Copy out all of the data below line for line, changing nothing.

::: SUPPLIED INFORMATION

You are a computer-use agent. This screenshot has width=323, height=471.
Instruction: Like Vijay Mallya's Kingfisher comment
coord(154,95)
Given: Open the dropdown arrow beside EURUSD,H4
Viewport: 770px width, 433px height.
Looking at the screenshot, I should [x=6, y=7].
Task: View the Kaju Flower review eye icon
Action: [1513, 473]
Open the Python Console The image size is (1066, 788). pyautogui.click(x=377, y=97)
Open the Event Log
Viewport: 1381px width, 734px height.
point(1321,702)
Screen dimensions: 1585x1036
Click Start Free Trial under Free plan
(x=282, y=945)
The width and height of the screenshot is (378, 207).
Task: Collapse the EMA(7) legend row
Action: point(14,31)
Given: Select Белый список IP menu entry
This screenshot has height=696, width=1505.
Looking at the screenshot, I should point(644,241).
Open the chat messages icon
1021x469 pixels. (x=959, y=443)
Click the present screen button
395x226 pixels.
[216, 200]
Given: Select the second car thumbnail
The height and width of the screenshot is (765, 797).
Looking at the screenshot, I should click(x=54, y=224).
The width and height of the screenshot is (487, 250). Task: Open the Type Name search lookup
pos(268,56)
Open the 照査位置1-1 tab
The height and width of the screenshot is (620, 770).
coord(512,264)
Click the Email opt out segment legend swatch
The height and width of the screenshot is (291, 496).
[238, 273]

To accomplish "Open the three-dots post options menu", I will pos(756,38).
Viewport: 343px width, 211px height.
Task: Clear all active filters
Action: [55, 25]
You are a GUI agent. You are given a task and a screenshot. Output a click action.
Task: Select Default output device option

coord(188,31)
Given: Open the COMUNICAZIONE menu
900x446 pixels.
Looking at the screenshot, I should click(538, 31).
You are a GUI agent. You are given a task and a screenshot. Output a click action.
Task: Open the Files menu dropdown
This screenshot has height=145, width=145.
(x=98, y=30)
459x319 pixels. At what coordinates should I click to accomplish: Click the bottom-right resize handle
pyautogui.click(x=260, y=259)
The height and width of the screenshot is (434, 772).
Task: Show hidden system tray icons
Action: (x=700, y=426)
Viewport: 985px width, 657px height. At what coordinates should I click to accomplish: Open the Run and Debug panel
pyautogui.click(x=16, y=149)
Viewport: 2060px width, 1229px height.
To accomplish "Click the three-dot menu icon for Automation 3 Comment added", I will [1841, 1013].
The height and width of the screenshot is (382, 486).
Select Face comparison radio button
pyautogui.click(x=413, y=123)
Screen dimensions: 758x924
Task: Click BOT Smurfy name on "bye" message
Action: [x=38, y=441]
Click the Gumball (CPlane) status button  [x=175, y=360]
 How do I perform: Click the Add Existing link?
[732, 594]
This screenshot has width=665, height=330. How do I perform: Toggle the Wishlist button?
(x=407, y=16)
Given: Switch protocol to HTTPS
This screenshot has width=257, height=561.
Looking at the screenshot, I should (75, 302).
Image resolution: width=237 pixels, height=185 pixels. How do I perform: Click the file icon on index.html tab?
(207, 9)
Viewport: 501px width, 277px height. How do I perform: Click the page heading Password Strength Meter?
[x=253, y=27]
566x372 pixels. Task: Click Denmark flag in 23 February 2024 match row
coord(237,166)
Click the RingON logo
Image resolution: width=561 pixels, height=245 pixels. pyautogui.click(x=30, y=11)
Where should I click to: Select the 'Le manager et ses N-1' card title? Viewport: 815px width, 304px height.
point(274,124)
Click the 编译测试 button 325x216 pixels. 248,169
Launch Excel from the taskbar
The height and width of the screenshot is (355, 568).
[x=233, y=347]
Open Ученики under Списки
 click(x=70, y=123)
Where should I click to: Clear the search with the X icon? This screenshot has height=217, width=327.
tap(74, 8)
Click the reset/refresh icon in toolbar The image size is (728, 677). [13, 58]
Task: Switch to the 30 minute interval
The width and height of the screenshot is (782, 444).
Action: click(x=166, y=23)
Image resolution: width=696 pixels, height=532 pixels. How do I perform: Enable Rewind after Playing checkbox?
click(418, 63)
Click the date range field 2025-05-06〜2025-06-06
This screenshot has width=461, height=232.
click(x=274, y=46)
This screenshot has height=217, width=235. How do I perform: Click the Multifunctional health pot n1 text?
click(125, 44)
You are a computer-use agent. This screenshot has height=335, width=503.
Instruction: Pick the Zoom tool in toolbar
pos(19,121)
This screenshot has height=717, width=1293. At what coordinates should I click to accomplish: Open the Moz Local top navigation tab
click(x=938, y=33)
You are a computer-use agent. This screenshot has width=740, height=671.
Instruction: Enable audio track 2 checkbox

::::::

EXERCISE RESPONSE |
You are a computer-use agent. This screenshot has width=323, height=471.
Instruction: Like Vijay Mallya's Kingfisher comment
coord(154,95)
Given: Open the dropdown arrow beside EURUSD,H4
Viewport: 770px width, 433px height.
Looking at the screenshot, I should [x=6, y=7].
Task: View the Kaju Flower review eye icon
Action: [1513, 473]
Open the Python Console The image size is (1066, 788). pyautogui.click(x=377, y=97)
Open the Event Log
Viewport: 1381px width, 734px height.
point(1321,702)
Screen dimensions: 1585x1036
Click Start Free Trial under Free plan
(x=282, y=945)
The width and height of the screenshot is (378, 207).
Task: Collapse the EMA(7) legend row
Action: point(14,31)
Given: Select Белый список IP menu entry
This screenshot has height=696, width=1505.
Looking at the screenshot, I should point(644,241).
Open the chat messages icon
1021x469 pixels. (x=959, y=443)
Click the present screen button
395x226 pixels.
[216, 200]
Given: Select the second car thumbnail
The height and width of the screenshot is (765, 797).
Looking at the screenshot, I should click(x=54, y=224).
The width and height of the screenshot is (487, 250). Task: Open the Type Name search lookup
pos(268,56)
Open the 照査位置1-1 tab
The height and width of the screenshot is (620, 770).
coord(512,264)
Click the Email opt out segment legend swatch
The height and width of the screenshot is (291, 496).
[238, 273]

To accomplish "Open the three-dots post options menu", I will pos(756,38).
Viewport: 343px width, 211px height.
Task: Clear all active filters
Action: [55, 25]
You are a GUI agent. You are given a task and a screenshot. Output a click action.
Task: Select Default output device option

coord(188,31)
Given: Open the COMUNICAZIONE menu
900x446 pixels.
Looking at the screenshot, I should click(538, 31).
You are a GUI agent. You are given a task and a screenshot. Output a click action.
Task: Open the Files menu dropdown
This screenshot has height=145, width=145.
(x=98, y=30)
459x319 pixels. At what coordinates should I click to accomplish: Click the bottom-right resize handle
pyautogui.click(x=260, y=259)
The height and width of the screenshot is (434, 772).
Task: Show hidden system tray icons
Action: (x=700, y=426)
Viewport: 985px width, 657px height. At what coordinates should I click to accomplish: Open the Run and Debug panel
pyautogui.click(x=16, y=149)
Viewport: 2060px width, 1229px height.
To accomplish "Click the three-dot menu icon for Automation 3 Comment added", I will [1841, 1013].
The height and width of the screenshot is (382, 486).
Select Face comparison radio button
pyautogui.click(x=413, y=123)
Screen dimensions: 758x924
Task: Click BOT Smurfy name on "bye" message
Action: [x=38, y=441]
Click the Gumball (CPlane) status button  [x=175, y=360]
 How do I perform: Click the Add Existing link?
[732, 594]
This screenshot has width=665, height=330. How do I perform: Toggle the Wishlist button?
(x=407, y=16)
Given: Switch protocol to HTTPS
This screenshot has width=257, height=561.
Looking at the screenshot, I should (75, 302).
Image resolution: width=237 pixels, height=185 pixels. How do I perform: Click the file icon on index.html tab?
(207, 9)
Viewport: 501px width, 277px height. How do I perform: Click the page heading Password Strength Meter?
[x=253, y=27]
566x372 pixels. Task: Click Denmark flag in 23 February 2024 match row
coord(237,166)
Click the RingON logo
Image resolution: width=561 pixels, height=245 pixels. pyautogui.click(x=30, y=11)
Where should I click to: Select the 'Le manager et ses N-1' card title? Viewport: 815px width, 304px height.
point(274,124)
Click the 编译测试 button 325x216 pixels. 248,169
Launch Excel from the taskbar
The height and width of the screenshot is (355, 568).
[x=233, y=347]
Open Ученики under Списки
 click(x=70, y=123)
Where should I click to: Clear the search with the X icon? This screenshot has height=217, width=327.
tap(74, 8)
Click the reset/refresh icon in toolbar The image size is (728, 677). [13, 58]
Task: Switch to the 30 minute interval
The width and height of the screenshot is (782, 444).
Action: click(x=166, y=23)
Image resolution: width=696 pixels, height=532 pixels. How do I perform: Enable Rewind after Playing checkbox?
click(418, 63)
Click the date range field 2025-05-06〜2025-06-06
This screenshot has width=461, height=232.
click(x=274, y=46)
This screenshot has height=217, width=235. How do I perform: Click the Multifunctional health pot n1 text?
click(125, 44)
You are a computer-use agent. This screenshot has height=335, width=503.
Instruction: Pick the Zoom tool in toolbar
pos(19,121)
This screenshot has height=717, width=1293. At what coordinates should I click to accomplish: Open the Moz Local top navigation tab
click(x=938, y=33)
You are a computer-use agent. This screenshot has width=740, height=671.
Instruction: Enable audio track 2 checkbox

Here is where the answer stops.